Edilberto Valencia Méndez

Multitudes en las calles sin tapabocas, negocios en los cuales se atiende sin tapabocas, sin el debido espacio entre los clientes, familias irresponsables planeando y viajando a visitar a sus parientes en otras ciudades, en un intercambio suicida de contagio, alcaldes pusilánimes incapaces de hacer trabajar a la policía para controlar las causas de la pandemia, gobernadores que bajan la guardia, y un presidente engolosinado con un programa de televisión que tiene como caja de Pandora para mostrar soluciones inverosímiles contra el contagio y contra las causas del Coronavirus, es la trágica indolencia que se está presentando en la navidad que se aproxima.

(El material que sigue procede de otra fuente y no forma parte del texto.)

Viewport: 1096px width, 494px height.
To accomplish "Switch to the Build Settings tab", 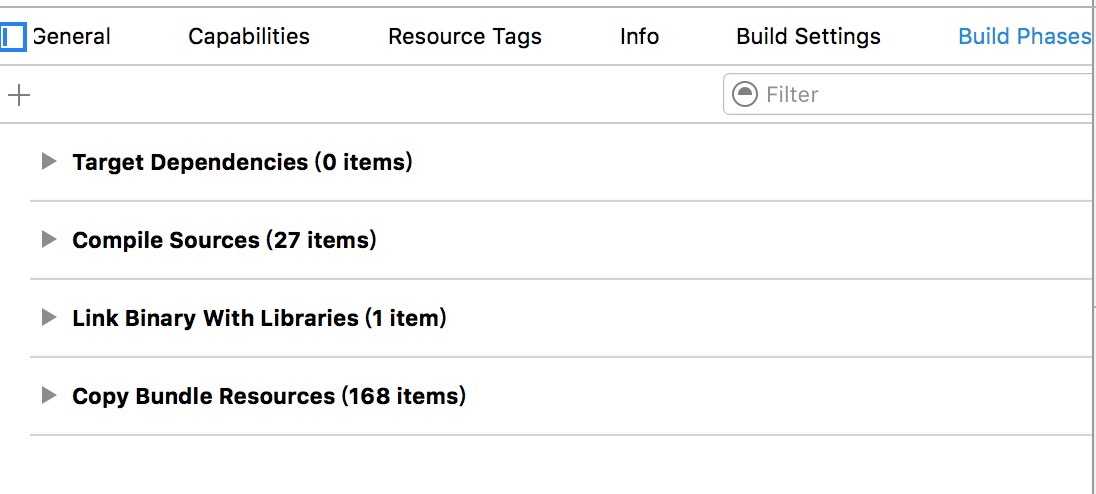I will pos(809,36).
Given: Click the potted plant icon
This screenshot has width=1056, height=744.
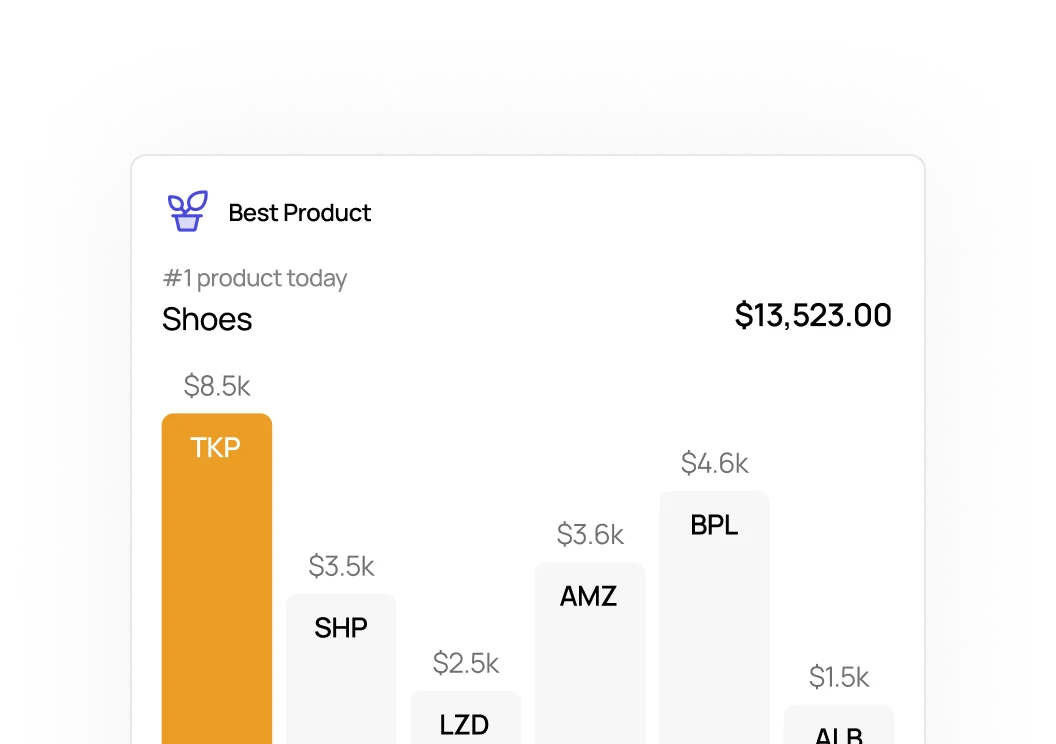Looking at the screenshot, I should click(x=187, y=211).
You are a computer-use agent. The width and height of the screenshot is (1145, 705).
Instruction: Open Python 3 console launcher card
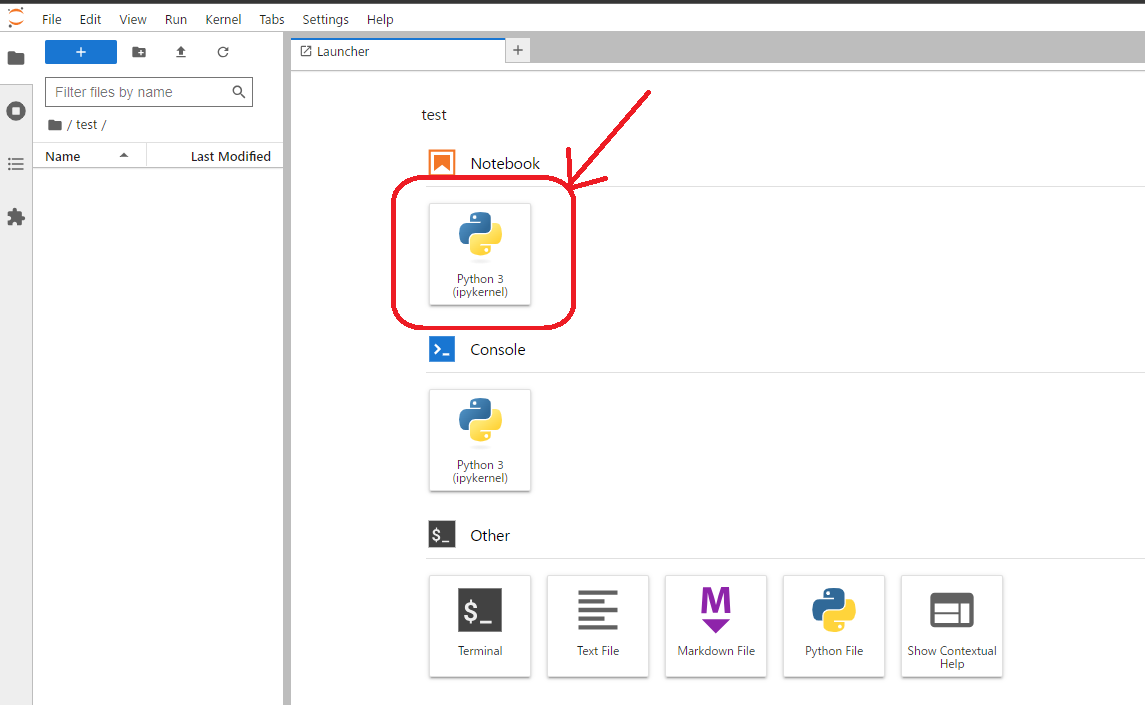click(480, 440)
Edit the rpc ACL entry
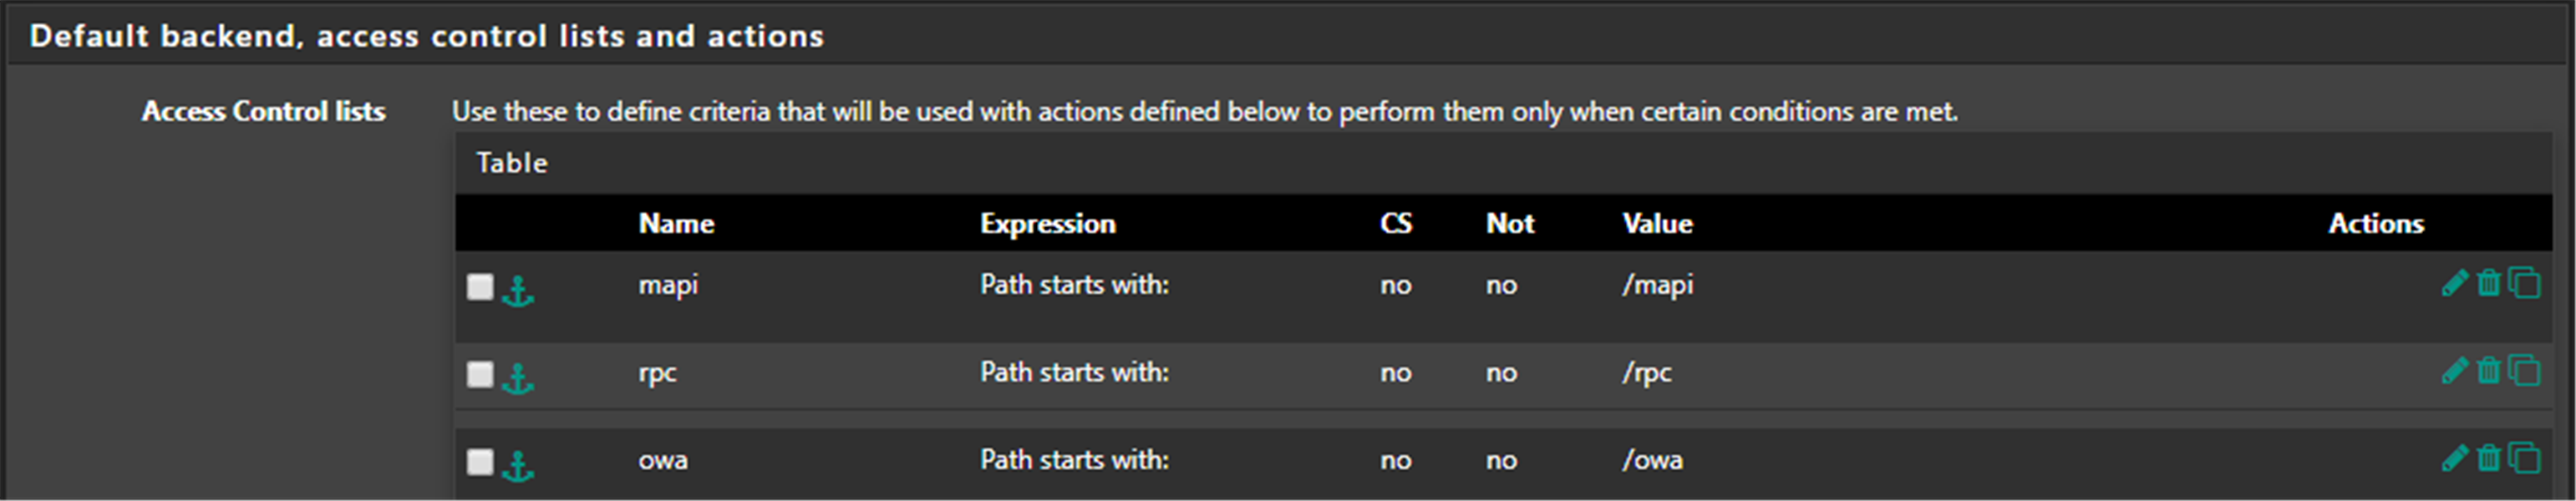The width and height of the screenshot is (2576, 501). [2454, 371]
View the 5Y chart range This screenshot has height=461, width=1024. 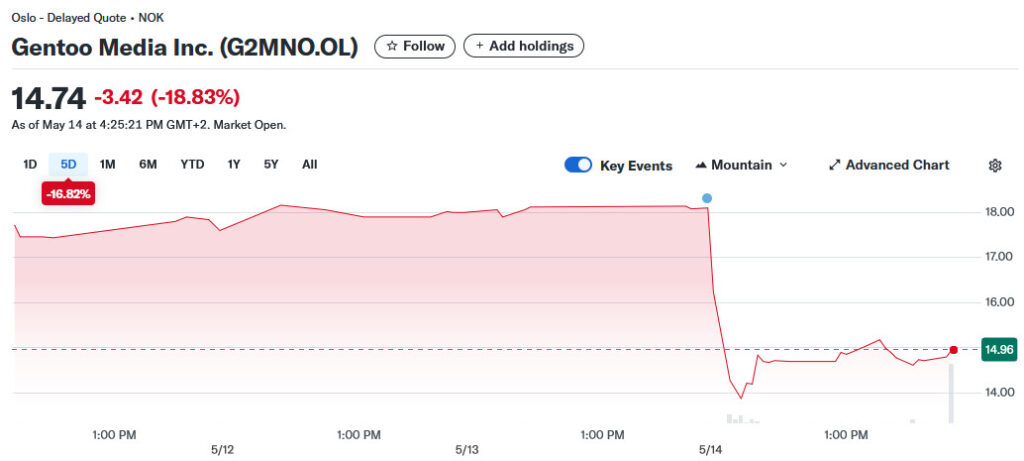coord(271,164)
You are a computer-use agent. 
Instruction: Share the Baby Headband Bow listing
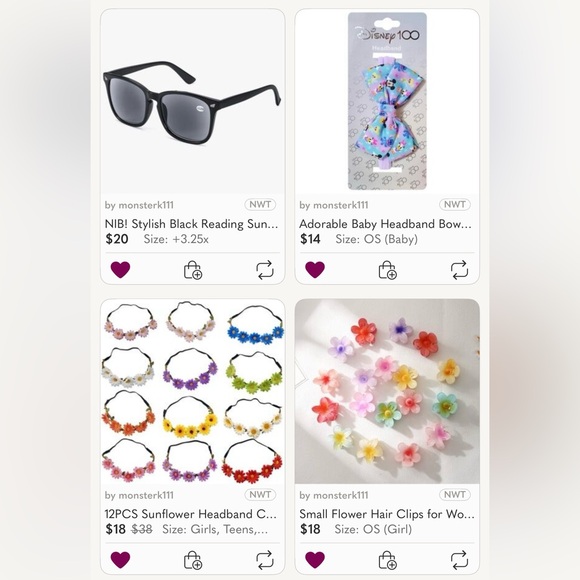click(459, 270)
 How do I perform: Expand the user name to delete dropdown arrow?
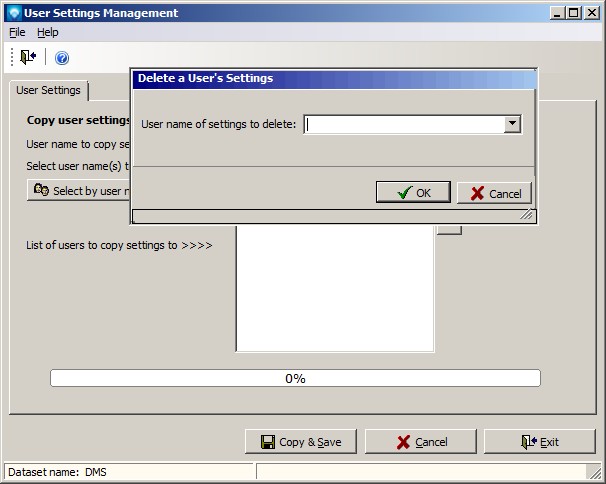pos(512,124)
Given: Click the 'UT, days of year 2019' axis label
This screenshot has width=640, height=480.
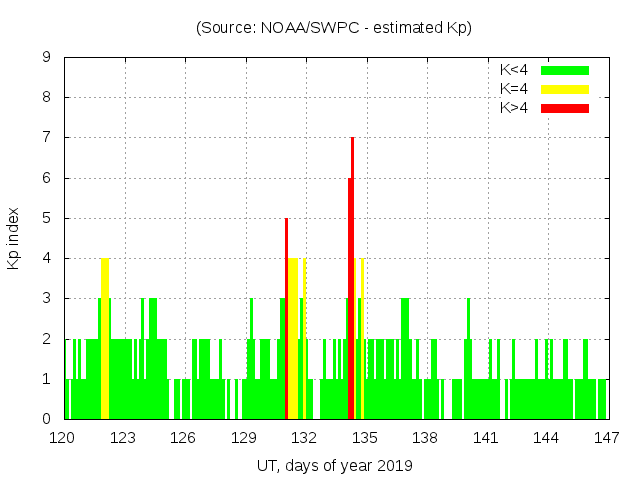Looking at the screenshot, I should tap(334, 465).
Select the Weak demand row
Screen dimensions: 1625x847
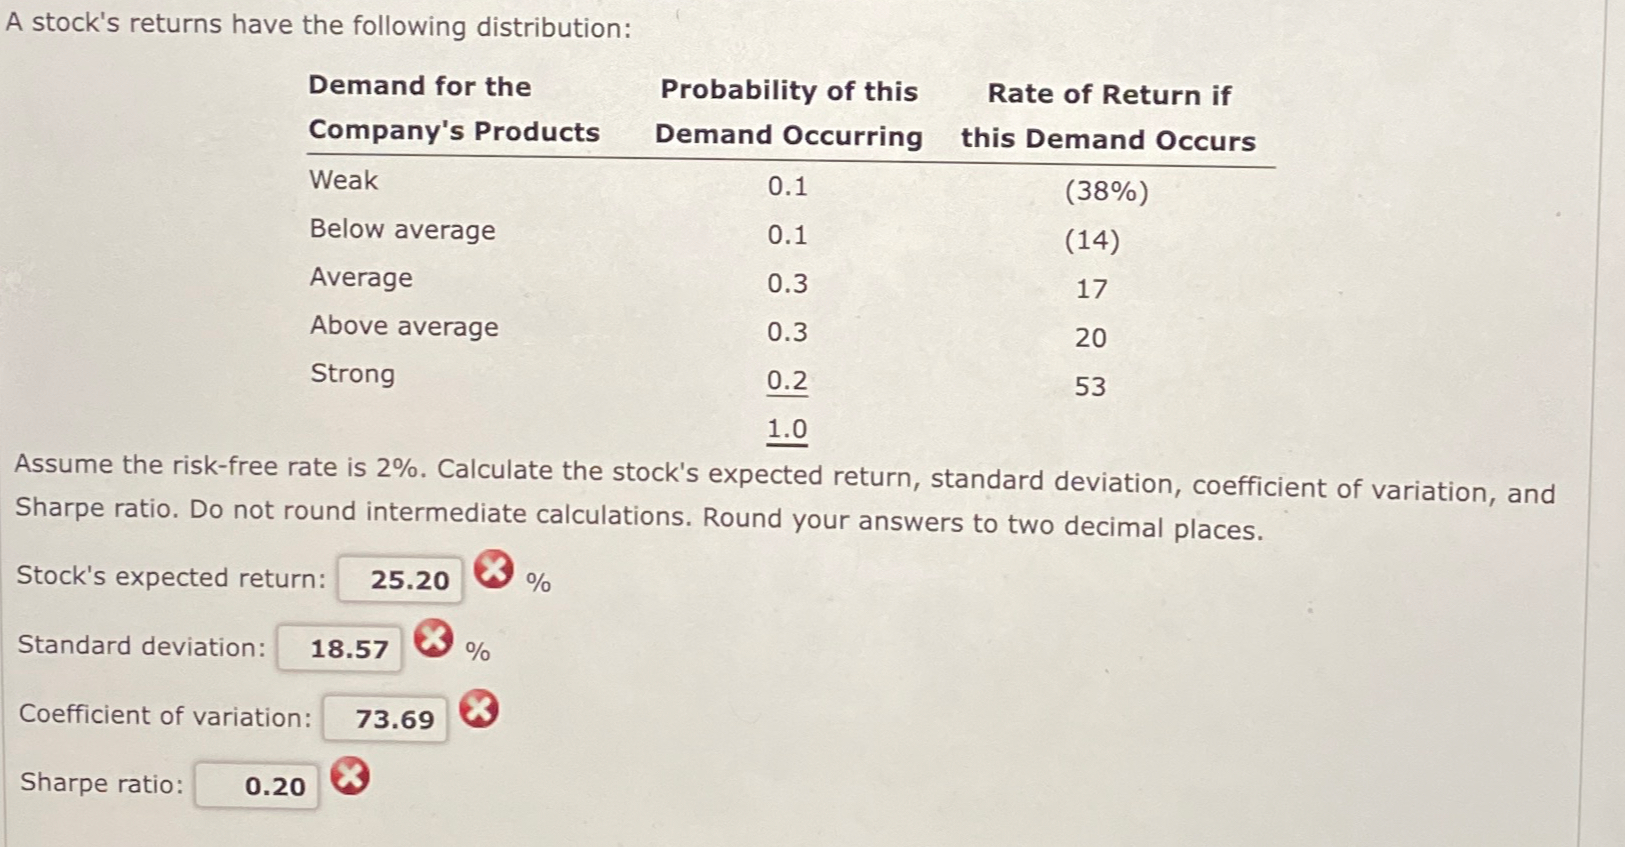[342, 181]
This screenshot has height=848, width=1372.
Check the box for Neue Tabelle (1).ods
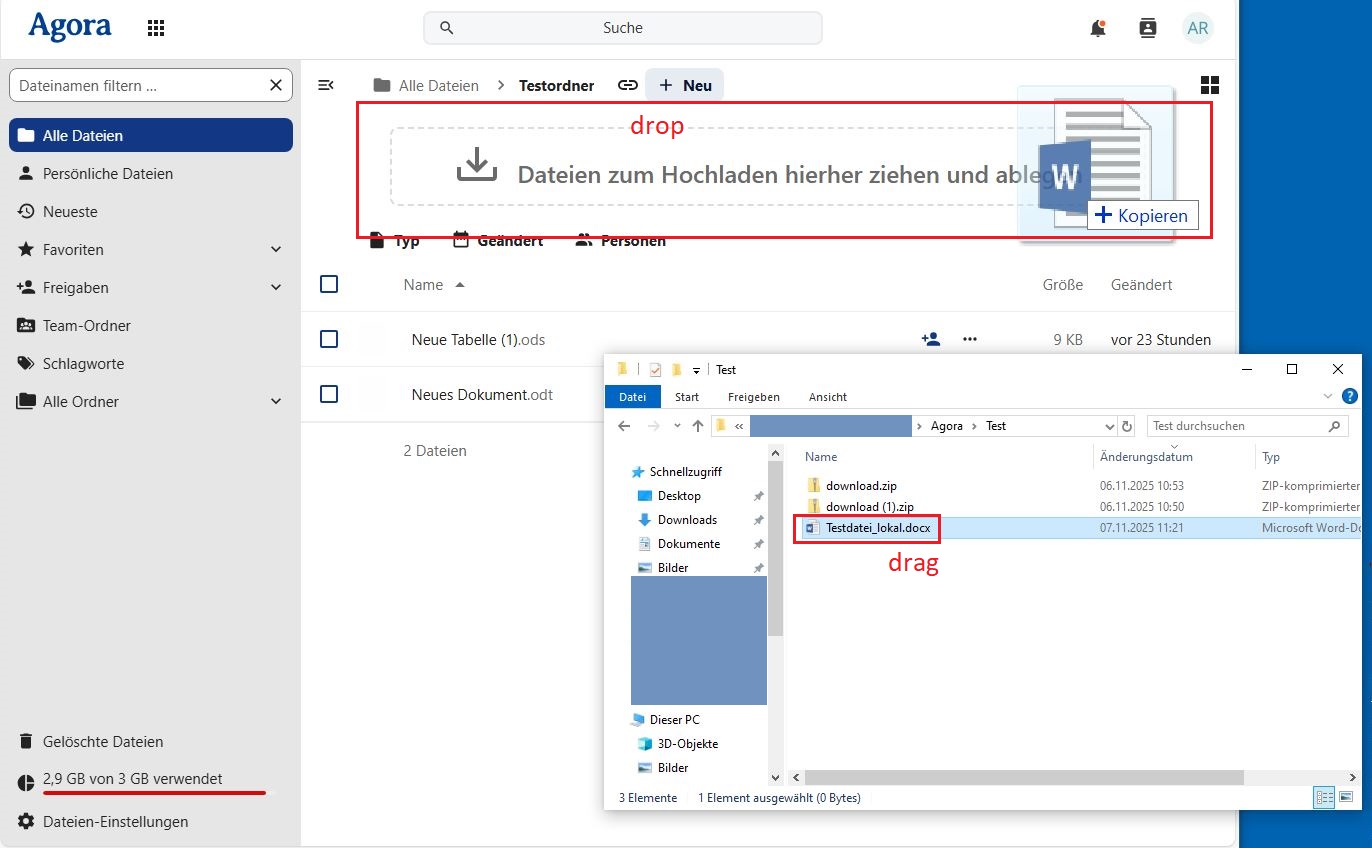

Como una avalancha el rebrote de la pandemia está invadiendo todo el país, obligando a algunos gobernadores y alcaldes implementar a regañadientes medidas que hace tiempo debieron ser constantes para contener la pandemia. La terrible presión de los sectores económicos a todos los niveles ha sido superior al derecho a la vida y ya se están viendo las consecuencias.

Lo más terrible de estas consecuencias es la pérdida irreparable de vidas humanas; a nivel nacional han fallecido a consecuencia del Covid 19 prestantes figuras de la medicina, del sector empresarial, de los gremios y en general de la ciencia a todos los niveles; en el Caquetá por ejemplo la pérdida de importantes vidas humanas ha sido muy dolorosa; en el Caquetá todos tenemos que llorar por la muerte de un ser querido, de un amigo o de un personaje importante del departamento, y aún así, seguimos indolentes caminado por las calles sin tapabocas, ayudando a las aglomeraciones, incluso asistiendo y promocionado rumbas y pachangas hasta altas horas de la madrugada.

Da grima ver lo que está sucediendo en algunos municipios del departamento, donde los alcaldes se hacen los de la oreja mocha para evitarlos: fiestas hasta altas horas de la madrugada en casas de familia, en negocios de los parques principales e incluso en algunos sectores rurales; no nombramos estos municipios para que no digan que los estamos estigmatizando; pero eso está sucediendo, la indolencia como una enredadera asesina está envolviendo la mente de todos, cegándonos y llevándonos irresponsablemente a bajar la guardia contra el contagio; especialmente en la navidad que llega donde en muchos hogares solo se piensa en cómo se va a rumbear y no de qué manera se va a proteger la familia del contagio.

Y si a esto le sumamos el otro asesino que se acerca: LA PÓLVORA, que en esta noche de Las Velitas abrirá sus terribles garras para llevar a los hospitales y centros de salud a muchos niños y aún a adultos, que aún no han entendido que la pólvora es otro asesino que solo busca llevar la tragedia a los hogares especialmente en épocas decembrina; indolencia y pandemia un explosivo coctel en la época que comienza.